Apple vient de réaliser le plus grand bénéfice trimestriel d’Histoire d’Homme ! Première capitalisation boursière de la planète, championne de la stratégie marketing, adulée par les uns, détestée par les autres. Une chose est certaine, tout le monde en parle. La multinationale est une réussite, si on l’observe uniquement d’un point de vue économique. Quelle est donc la recette de ce miracle ? Suffit-il de bonnes idées ?

La multinationale californienne ne cesse de faire parler d’elle. Ses produits, commercialisés mondialement, envahissent notre quotidien. iPod, iPhone et iPad sont des produits désormais phares dans le secteur de l’électronique grand public. Apple, ce sont aussi des ordinateurs personnels (Macintosh) et des logiciels informatiques (Mac OS X, iOS, iTunes, Safari, QuickTime…). Quels sont alors les atouts de la marque à la pomme si attractive, et quelles sont ses faiblesses qui font d’elle une marque qui continue de rebuter autant de clients qu’elle en attire ?

Pomme croquée dans un garage, aujourd’hui cotée en bourse

Apple, qui s’appelait jusqu’en 2007 Apple Computer,  a été créée le 1er Avril 1976 par Steve Jobs et Steve Wozniak. La marque commercialisait surtout des ordinateurs et des logiciels jusque dans les années 2000, où elle s’est considérablement diversifiée, jusqu’à vendre 74,5 millions d’iPhone en 2014.

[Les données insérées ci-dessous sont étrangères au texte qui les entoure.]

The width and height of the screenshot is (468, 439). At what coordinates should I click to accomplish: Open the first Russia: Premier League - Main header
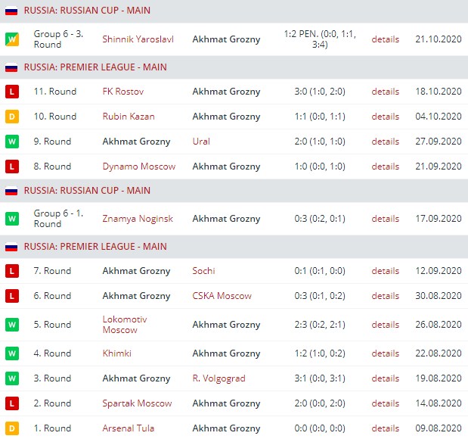click(95, 67)
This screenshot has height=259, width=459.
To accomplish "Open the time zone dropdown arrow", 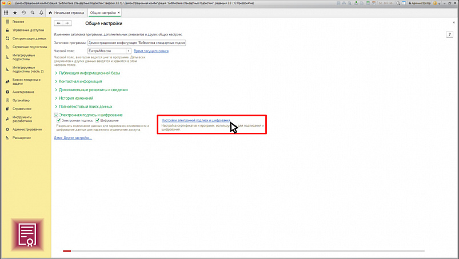I will point(129,51).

En 2014 justement, Apple va battre tous les records de bénéfice net tous secteurs confondus avec 18 milliards de dollars de bénéfice net pour le seul quatrième trimestre 2014. L’entreprise afficherait pour la même année un chiffre d’affaires total de 182,7 milliards de dollars. C’est 7 fois plus que son chiffre d’affaires de 2007, l’année de commercialisation de l’iPhone. La marque à la pomme aurait par ailleurs une trésorerie de plus de 150 milliards de dollars, ce qui lui permet de faire face à n’importe quel imprévu. Cependant, l’entreprise n’utiliserait que très rarement ces fonds, bien à l’abri dans des paradis fiscaux.

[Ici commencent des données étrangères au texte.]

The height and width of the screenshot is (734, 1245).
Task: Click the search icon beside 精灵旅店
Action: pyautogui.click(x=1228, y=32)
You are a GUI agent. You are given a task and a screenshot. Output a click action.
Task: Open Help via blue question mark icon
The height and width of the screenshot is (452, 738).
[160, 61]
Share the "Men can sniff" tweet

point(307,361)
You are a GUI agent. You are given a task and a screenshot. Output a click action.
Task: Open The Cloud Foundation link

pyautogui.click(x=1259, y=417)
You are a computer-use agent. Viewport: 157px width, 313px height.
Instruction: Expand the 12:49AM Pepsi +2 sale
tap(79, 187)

young-steve-jobs-1_0Steve Jobs jeune

Je possède, donc j’existe

Apple est plus qu’une entreprise et bien plus qu’une marque, c’est devenu progressivement un symbole de technologie, d’innovation, de design et d’ergonomie des appareils. L’esthétique est importante pour Apple, et rien n’est laissé au hasard afin que le consommateur s’identifie à la marque. C’est là que la fonction de consommer prend une nouvelle dimension. Utiliser du Apple, c’est aussi appartenir à un groupe social qui se démarque par là-même, et ce bien qu’une majorité consomme ce même produit.

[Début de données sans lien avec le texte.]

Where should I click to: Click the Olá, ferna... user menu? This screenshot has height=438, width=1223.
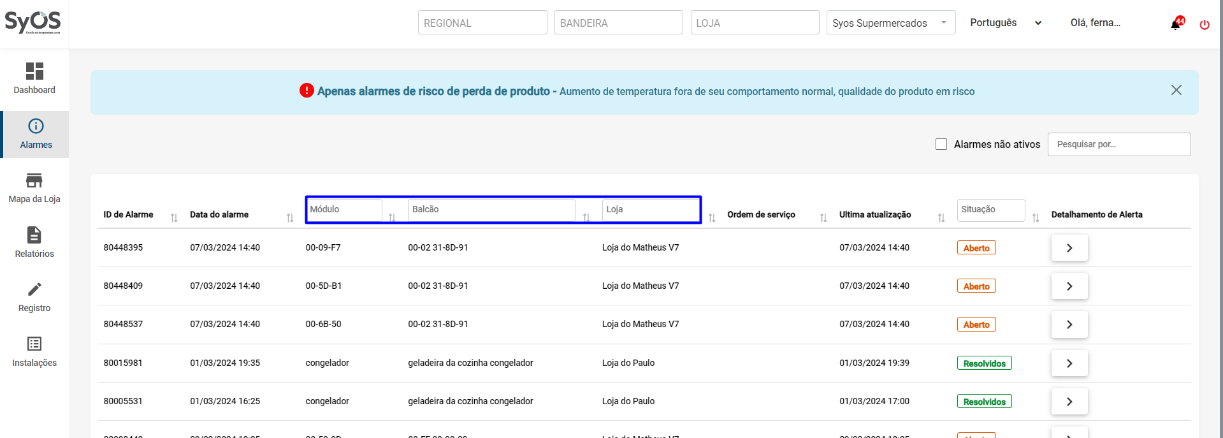pos(1095,23)
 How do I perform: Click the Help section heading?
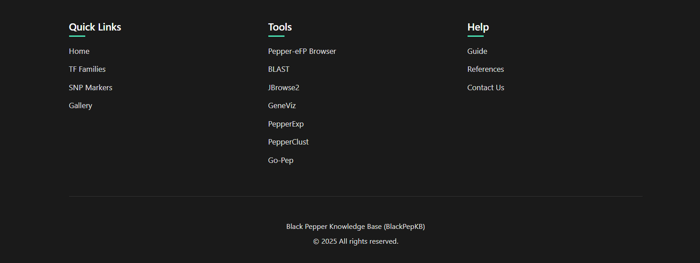click(478, 27)
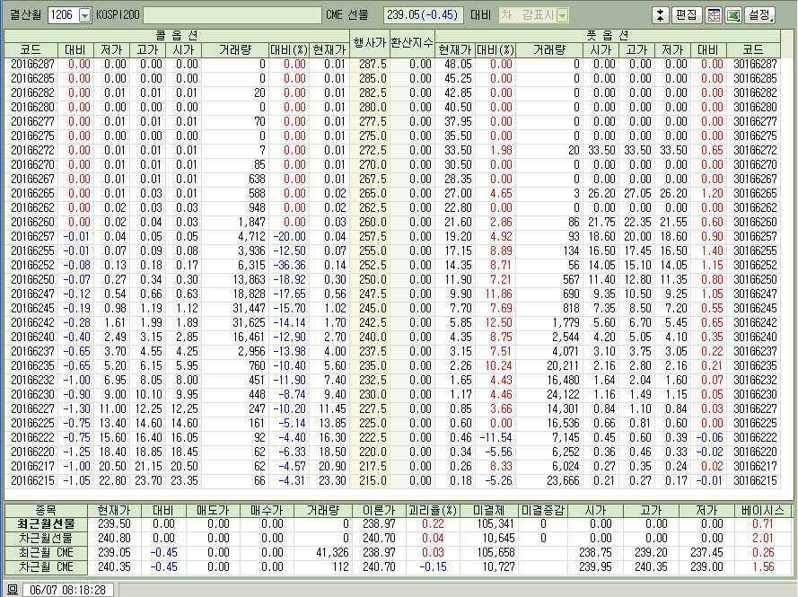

Les points forts des produits d’Apple, outre le design et l’ergonomie, sont leur qualité de fabrication et leurs fonctionnalités. Ses ordinateurs sont particulièrement appréciés pour leur puissance et la stabilité de leurs systèmes d’exploitation (OS) surtout dans le domaine de la retouche graphique. D’après une étude de l’agence de communication Clear (M&C Saatchi) relayée par le magazine Fortune et le blog ithink.fr, Apple serait la marque la plus désirée au monde.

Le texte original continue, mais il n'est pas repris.